The unit, Murphy had to admit, was impressive. Set up in a daisy pattern, it contained a complete twenty-patient unit in each petal with support services tucked into the core area. The sections were open and airy, with walking paths laid out around the perimeter of the central activity area for the people who needed to roam, and other paths snaking through a well-tended garden outside within very secure high walls. Semiprivate bedrooms circled the outside along with frequent and well-identified bathrooms.

Mary Jane led Murphy to the center of the high-ceilinged recreation area, where couches and beanbag chairs were gathered into islands of intimacy and tables displayed the clutter of constant activities. The atmosphere was quiet and soft, the staff well-evident and patient. Even the old people seemed happy. They certainly looked clean and well cared for.

"Right now we're only equipped to handle a hundred inpatients and selected outpatients," she said. "But Dr. Raymond is expanding outpatient services and research. Our ultimate goal, of course, is to one day make any Alzheimer's unit obsolete."

Toward the center, two or three people sat around picnic-type tables, beyond which gleamed a tidy, state-of-the-art kitchen. At its edge, a pencil-thin old guy in brown cardigan and lime green golf pants carefully plucked an apple from an open shelf.

"Mr. Veniman there is using our cafeteria-style dining area," Mary Jane announced like a narrator in a theme park. "As you can see, all our refrigerators and cabinets are either open or glass-fronted. Often, if a client sees food, he'll remember that he's hungry. Isn't that right, Mr. Veniman?"

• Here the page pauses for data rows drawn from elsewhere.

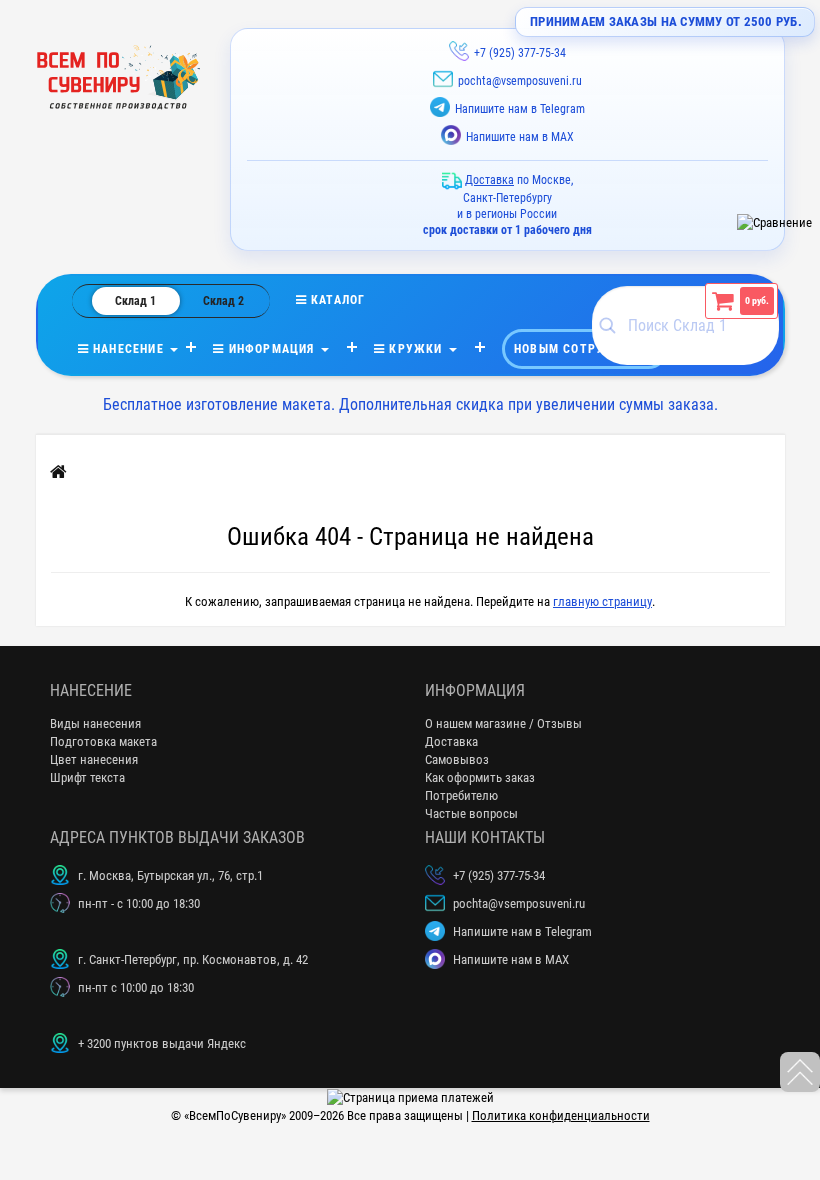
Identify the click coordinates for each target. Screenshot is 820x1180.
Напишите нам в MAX (520, 137)
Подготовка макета (103, 741)
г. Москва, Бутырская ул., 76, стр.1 (170, 875)
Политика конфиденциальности (561, 1115)
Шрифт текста (87, 777)
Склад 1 (135, 301)
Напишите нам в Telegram (520, 109)
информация (271, 349)
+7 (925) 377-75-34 (520, 53)
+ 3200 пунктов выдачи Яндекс (162, 1043)
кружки (416, 349)
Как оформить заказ (480, 777)
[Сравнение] (774, 222)
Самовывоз (457, 759)
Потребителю (461, 795)
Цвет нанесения (94, 759)
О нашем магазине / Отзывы (503, 723)
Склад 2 (223, 301)
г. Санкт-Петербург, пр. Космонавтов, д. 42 (193, 959)
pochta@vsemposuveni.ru (520, 81)
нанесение (128, 349)
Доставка (451, 741)
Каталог (351, 300)
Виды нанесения (95, 723)
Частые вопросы (471, 813)
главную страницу (602, 601)
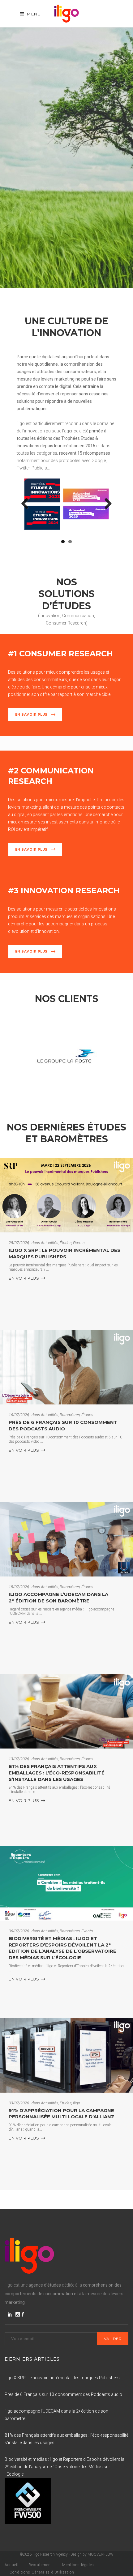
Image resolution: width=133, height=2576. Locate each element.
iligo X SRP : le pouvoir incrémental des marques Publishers (64, 1253)
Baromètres (70, 1414)
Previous (27, 504)
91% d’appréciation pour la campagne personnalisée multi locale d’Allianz (61, 2113)
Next (106, 504)
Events (78, 1242)
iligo (76, 2103)
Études (65, 1242)
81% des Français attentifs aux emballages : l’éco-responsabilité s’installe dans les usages (57, 1772)
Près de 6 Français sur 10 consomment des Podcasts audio (63, 1425)
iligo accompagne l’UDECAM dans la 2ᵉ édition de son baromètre (58, 1597)
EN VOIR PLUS (24, 1278)
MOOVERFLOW (101, 2554)
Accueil (12, 2565)
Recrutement (40, 2565)
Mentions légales (78, 2565)
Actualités (49, 1242)
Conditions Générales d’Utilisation (42, 2572)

Startled by the sound of his name, the old guy looked up and smiled. Nodded vaguely and then went back to studying the food he held. Ms. Arlington barely took a breath before plunging on.

"You see, as Alzheimer's progresses, the connection of certain needs to certain tasks becomes lost. A patient may recognize hunger and not remember what to do about it. If he can't see the food, often he forgets the need. We try to keep everything necessary as open and immediate as possible. We break tasks down into easily manageable functions, with reminders to help."